/---
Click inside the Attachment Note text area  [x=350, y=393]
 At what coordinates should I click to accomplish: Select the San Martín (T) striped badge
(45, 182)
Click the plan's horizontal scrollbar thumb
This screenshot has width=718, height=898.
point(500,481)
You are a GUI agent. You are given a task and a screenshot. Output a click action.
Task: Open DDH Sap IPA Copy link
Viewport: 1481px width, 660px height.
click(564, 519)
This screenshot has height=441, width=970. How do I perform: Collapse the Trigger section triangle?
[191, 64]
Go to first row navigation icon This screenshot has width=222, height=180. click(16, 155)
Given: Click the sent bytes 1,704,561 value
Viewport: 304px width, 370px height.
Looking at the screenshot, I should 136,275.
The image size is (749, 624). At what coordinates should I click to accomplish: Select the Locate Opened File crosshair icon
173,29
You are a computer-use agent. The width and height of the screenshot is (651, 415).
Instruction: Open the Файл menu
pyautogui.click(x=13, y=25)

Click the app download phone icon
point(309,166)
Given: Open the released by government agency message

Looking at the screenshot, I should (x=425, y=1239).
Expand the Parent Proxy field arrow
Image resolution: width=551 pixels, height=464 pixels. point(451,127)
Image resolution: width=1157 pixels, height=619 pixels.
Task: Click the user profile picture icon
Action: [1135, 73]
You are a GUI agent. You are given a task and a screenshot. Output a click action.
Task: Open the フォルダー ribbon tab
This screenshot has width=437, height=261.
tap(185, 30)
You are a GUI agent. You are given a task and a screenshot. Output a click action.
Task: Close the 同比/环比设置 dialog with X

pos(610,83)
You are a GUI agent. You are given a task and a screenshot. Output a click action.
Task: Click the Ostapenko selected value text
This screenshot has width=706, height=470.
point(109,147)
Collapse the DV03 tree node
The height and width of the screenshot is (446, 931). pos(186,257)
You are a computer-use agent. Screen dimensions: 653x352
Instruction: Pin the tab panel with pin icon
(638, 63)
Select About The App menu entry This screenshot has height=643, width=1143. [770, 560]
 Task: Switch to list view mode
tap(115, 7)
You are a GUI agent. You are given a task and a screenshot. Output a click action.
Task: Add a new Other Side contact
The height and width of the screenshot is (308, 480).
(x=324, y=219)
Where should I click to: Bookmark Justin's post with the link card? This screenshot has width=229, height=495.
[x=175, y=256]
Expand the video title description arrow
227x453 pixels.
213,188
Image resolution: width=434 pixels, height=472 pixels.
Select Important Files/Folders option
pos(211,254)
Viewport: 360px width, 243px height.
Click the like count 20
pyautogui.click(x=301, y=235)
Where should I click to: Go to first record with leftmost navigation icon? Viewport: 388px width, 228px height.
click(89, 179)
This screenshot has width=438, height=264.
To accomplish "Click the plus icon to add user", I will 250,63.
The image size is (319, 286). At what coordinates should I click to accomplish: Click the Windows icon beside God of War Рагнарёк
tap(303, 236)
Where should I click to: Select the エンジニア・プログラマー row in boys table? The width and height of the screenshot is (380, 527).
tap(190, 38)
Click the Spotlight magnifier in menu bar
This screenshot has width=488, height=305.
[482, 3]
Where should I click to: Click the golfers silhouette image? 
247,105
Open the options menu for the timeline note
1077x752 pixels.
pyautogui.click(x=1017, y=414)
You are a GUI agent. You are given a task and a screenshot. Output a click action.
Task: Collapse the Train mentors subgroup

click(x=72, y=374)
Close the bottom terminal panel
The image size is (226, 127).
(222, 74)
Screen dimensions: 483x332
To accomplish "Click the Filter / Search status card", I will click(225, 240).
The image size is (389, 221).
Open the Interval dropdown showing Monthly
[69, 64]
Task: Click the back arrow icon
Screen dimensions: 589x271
\---
• WHAT TO PRODUCE:
Show the lines from the data above that contain the string "will".

• REPLY TO THE TASK:
To accomplish "Click the plus icon to add user", I will 250,63.
To accomplish "Click the Filter / Search status card", I will click(225, 240).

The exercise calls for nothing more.